Abstract

Introduction: Thoracic Endovascular Aortic Repair (TEVAR) has become the standard of care for treating complicated type B aortic dissection and descending thoracic aortic aneurysms. There are no large datasets evaluating racial disparities in patients undergoing TEVAR. Hypothesis: There is no difference in outcomes between patients of different ethnicities and race undergoing TEVAR. Methods: We analyzed adult patients who underwent TEVAR for complicated type B aortic dissection or descending thoracic aortic aneurysm. International Classification of Diseases, Ninth Revision, were used to identify patients. We utilized the National Inpatient Sample database, from January 1, 2010 to December 31, 2017. Appropriate trend weights were used to generate national estimates. Primary outcome measure was in hospital mortality. Predictors of mortality were determined using hierarchical logistic regression and a mixed logistic model was used to account for hospital variations. Excluded patients were less than 18 years old. Results: The study population consisted of 25260 patients. There were 17197 (68.07%) white patients, 4959 (19.66%) black patients, 1462 (5.74%) Hispanic patients and 1642 (6.51%) patients of various other ethnicities and races. Although the Elixhauser comorbidity index was not significantly different between groups, white patients were older, underwent more elective repairs, had lower baseline rates of diabetes mellitus, hypertension and chronic kidney disease.

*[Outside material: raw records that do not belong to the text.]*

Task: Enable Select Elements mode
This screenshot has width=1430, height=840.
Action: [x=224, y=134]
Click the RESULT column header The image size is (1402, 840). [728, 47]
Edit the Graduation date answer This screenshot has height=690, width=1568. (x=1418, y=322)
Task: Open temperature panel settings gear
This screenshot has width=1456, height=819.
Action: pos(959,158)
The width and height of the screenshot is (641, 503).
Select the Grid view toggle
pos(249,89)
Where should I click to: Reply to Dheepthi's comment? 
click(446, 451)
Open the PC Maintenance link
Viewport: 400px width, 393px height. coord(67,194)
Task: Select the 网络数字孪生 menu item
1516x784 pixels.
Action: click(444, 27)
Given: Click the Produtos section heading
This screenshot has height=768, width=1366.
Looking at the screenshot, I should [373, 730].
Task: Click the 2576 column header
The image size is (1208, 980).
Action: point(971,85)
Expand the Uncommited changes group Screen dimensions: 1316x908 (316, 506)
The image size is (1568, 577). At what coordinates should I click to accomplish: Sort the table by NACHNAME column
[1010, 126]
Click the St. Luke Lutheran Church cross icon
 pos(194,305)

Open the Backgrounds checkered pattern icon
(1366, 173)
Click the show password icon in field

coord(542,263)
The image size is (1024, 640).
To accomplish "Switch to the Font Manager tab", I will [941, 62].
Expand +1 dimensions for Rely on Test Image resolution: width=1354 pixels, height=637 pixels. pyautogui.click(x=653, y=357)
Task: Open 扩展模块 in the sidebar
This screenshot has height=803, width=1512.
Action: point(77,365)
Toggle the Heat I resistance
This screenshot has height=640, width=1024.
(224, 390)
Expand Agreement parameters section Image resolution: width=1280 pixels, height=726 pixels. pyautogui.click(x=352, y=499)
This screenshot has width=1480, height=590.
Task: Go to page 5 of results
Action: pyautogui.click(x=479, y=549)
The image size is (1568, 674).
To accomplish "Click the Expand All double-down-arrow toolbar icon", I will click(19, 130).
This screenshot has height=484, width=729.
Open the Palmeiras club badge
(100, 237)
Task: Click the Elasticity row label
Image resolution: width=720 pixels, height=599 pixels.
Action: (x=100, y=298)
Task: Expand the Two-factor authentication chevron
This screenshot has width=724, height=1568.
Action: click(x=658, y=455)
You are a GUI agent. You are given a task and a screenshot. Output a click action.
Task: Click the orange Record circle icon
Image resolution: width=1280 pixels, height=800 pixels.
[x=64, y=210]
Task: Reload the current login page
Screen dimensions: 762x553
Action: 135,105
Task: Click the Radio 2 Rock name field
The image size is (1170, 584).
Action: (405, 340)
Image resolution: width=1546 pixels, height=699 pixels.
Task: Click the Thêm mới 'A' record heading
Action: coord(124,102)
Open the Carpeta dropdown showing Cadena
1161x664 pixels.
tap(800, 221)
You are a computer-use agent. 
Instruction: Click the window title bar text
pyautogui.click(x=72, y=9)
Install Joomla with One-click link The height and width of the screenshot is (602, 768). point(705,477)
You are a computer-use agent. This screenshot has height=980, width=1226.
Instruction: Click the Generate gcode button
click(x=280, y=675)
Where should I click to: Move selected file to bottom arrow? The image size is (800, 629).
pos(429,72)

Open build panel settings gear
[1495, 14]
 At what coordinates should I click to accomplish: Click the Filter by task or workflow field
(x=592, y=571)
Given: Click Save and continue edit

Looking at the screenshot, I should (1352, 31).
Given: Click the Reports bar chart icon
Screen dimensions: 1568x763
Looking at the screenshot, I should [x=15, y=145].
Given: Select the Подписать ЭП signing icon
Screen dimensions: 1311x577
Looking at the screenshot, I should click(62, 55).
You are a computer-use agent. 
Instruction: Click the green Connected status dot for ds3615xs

There was no significant difference when comparing in hospital mortality between white (reference group), black (OR 0.86, p=0.46), Hispanic (OR 1.54, p=0.13) or other groups (OR 0.78, p=0.45). Non elective TEVAR (OR 2.23, p<0.001), presence of other cardiac conditions (OR 2.68, p<0.001), and preoperative diagnosis of cerebral vascular disease (OR 2.39, p<0.001), peripheral vascular disease (OR 1.62, p=0.00) and chronic kidney disease (OR 1.45, p=0.04) were significant predictors of in hospital mortality. Conclusions: While patients of color were older and had more peripheral vascular disease and chronic obstructive pulmonary disease racial differences did not predict in hospital mortality.